*SOURCE DOCUMENT:*

[start]

# Quick Pick 02-26-08



## slappysdump (Jan 27, 2008)

Here a quick pic I snapped after cleaning up Tues a.m. More snow coming--they say.


----------



## TKLAWN (Jan 20, 2008)

Looks like some heavy wet stuff, always great for the rigs.


----------



## slappysdump (Jan 27, 2008)

Yeah the truck loved it--the plow did not--about ten minutes after I took the pic I popped an angle cylinder hydro hose. Western guy in town was out of the hose--went and had one made at a shop--$43.00, works like new now. Its pretty much been snowing for the last 8 hrs--I'll post another pic of the same pile tommorrow after I'm done cleaning up the mess that's coming down now.


----------



## EaTmYtAiLpIpEs (Aug 23, 2007)

ya i am getting what you got lol


----------



## nicksplowing (Oct 5, 2005)

*NICE PIC KEEP EM COMING*


----------



## slappysdump (Jan 27, 2008)

Here's a shot from Wed 2-27-08 a.m.
Got about 3 more inches overnight--all cleaned up w/ nothing broken LOL


----------



## slappysdump (Jan 27, 2008)

Same lot-different pile.


----------



## Quality SR (Oct 25, 2006)

Nice truck.


----------



## slappysdump (Jan 27, 2008)

*Kind of off topic...*

All this snow is really fun...








but my baby is ready to go out and play


----------



## slappysdump (Jan 27, 2008)

Quality SR;529871 said:


> Nice truck.

[end]

*PROVIDED DATA:*
[start]

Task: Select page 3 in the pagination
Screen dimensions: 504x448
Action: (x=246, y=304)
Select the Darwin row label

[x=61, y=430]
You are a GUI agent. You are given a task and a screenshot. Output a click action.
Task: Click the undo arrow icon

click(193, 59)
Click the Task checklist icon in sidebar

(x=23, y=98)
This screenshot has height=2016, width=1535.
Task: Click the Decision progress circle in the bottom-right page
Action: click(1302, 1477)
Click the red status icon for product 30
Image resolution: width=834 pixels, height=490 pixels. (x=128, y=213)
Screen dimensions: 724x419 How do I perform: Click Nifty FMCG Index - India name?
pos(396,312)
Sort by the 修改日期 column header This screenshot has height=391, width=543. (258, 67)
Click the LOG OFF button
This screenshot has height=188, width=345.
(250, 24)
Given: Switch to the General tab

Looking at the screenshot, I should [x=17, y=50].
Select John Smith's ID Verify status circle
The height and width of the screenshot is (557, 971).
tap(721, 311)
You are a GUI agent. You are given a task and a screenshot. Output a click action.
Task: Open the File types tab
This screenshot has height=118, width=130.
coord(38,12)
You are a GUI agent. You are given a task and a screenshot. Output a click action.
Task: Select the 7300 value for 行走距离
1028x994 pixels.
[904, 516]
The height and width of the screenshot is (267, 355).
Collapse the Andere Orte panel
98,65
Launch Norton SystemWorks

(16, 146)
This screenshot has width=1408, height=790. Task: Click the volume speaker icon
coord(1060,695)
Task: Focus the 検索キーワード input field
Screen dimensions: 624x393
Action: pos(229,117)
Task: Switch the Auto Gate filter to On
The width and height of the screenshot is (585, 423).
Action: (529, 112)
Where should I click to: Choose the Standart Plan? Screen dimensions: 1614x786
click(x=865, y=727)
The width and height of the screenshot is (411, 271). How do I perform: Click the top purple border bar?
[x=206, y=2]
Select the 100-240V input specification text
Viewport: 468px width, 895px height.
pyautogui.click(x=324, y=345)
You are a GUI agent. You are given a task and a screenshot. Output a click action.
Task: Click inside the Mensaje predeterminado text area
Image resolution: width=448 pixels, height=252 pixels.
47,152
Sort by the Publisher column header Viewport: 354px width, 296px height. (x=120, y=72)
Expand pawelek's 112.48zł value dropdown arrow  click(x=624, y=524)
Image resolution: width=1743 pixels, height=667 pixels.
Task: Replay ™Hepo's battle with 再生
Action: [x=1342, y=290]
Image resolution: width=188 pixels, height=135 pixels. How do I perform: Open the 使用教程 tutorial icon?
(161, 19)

[end]

*SET OF TASKS:*
**a.** In the snowplow forum thread, what did it cost to have the replacement hose made at a shop?
**b.** Say whether each statement agrees with the snowplow forum thread. Answer yes or no for each, and quote the deciding words.
(i) The Western guy in town had the needed hose in stock.
(ii) About 3 more inches of snow fell overnight before the Wed 2-27-08 shot.
(iii) One photo shows the same pile in a different lot.
**c.** Carry the snowplow forum thread forward from its final post.

*TASK RESPONSES:*
**a.** $43.00

**b.**
(i) No: "Western guy in town was out of the hose"
(ii) Yes: "Got about 3 more inches overnight"
(iii) No: "Same lot-different pile."

**c.**
Thanks--its a 2002 F-350 SD XLT 4x4 Ext Cab DRW V-10 w/Heil Dump Box and Western Ultra-mount Pro 8'6"


----------



## jimaug87 (Feb 15, 2007)

slappysdump;529883 said:


> All this snow is really fun...
> 
> 
> 
> ...


Is that resto'd or a survivor?

Nice truck too. wesport


----------



## slappysdump (Jan 27, 2008)

The car is a 72 Nova, I got it in 1984. It was brown and had a inline 6, had been sitting in an old lady's garage since new--she bought the car, sent it to be undercoated and when she went to pick it up realized it did not have power steering--she could not turn the wheel. Some relative took her to the store every week in it--still had original tires on it. I dropped the 6 in favor of a 350 small block(about 340 hp) and painted it red. So I guess its a freshened up survivor...still has less then 50,000 miles on the ticker.


----------



## tls22 (Sep 30, 2007)

Nice pic.....looks like fun!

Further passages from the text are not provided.